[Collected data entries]

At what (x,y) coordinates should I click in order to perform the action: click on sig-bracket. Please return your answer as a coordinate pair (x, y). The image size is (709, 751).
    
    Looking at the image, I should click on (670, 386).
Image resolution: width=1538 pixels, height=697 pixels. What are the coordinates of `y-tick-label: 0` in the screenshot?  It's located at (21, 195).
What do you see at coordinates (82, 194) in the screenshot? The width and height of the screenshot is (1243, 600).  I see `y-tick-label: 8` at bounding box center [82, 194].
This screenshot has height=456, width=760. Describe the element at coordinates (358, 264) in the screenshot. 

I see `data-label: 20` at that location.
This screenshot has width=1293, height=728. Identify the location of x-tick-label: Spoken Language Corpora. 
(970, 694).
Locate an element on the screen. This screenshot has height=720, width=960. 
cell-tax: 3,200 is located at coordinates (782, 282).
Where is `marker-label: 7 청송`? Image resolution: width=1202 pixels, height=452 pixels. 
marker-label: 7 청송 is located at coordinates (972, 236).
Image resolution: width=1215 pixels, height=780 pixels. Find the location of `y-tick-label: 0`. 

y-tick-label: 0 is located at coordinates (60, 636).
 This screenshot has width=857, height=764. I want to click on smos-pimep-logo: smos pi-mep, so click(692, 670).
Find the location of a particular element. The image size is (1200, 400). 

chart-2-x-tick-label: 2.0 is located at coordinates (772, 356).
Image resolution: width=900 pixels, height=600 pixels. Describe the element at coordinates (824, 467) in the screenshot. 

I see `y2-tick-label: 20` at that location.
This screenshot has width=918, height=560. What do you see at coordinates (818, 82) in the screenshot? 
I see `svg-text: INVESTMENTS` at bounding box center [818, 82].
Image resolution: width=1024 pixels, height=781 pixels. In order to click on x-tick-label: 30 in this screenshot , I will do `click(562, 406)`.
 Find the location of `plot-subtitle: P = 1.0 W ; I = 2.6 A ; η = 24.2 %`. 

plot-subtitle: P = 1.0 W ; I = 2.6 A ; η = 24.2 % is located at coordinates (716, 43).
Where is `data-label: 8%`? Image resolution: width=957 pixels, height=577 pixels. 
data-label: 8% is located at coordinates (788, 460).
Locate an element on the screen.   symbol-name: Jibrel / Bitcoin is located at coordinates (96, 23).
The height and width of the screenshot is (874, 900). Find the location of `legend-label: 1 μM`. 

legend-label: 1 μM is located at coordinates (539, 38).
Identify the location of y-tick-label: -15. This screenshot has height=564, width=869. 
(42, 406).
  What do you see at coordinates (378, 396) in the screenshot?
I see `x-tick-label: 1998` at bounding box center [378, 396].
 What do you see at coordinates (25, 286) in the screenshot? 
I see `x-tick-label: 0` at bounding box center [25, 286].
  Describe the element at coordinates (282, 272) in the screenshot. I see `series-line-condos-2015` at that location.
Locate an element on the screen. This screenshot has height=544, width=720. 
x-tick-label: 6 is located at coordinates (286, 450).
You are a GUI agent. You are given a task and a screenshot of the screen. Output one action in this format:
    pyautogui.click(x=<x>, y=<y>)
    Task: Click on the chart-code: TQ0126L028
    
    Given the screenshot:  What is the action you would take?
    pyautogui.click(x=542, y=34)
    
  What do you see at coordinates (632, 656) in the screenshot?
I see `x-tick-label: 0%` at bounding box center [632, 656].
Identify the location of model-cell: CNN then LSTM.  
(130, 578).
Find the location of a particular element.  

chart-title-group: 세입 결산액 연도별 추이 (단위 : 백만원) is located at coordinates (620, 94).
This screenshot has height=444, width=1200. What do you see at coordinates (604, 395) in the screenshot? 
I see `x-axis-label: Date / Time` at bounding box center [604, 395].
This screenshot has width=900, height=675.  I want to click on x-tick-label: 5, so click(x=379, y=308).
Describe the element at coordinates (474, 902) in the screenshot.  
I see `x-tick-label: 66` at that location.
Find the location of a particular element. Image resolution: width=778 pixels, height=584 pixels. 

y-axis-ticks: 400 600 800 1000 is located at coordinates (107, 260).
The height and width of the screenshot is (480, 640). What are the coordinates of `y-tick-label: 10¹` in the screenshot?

_THE TASK:_ Give the lines from the one containing "Identify the location of model-cell: CNN" up to and including the one containing "chart-title-group: 세입 결산액" as a two-column CSV with the headers request and response. Each row should hold one request and its answer, each in a single quoted field with line breaks replaced by spaces.

_WORKED SOLUTION:_
request,response
"Identify the location of model-cell: CNN then LSTM.","(130, 578)."
"Find the location of a particular element.","chart-title-group: 세입 결산액 연도별 추이 (단위 : 백만원) is located at coordinates (620, 94)."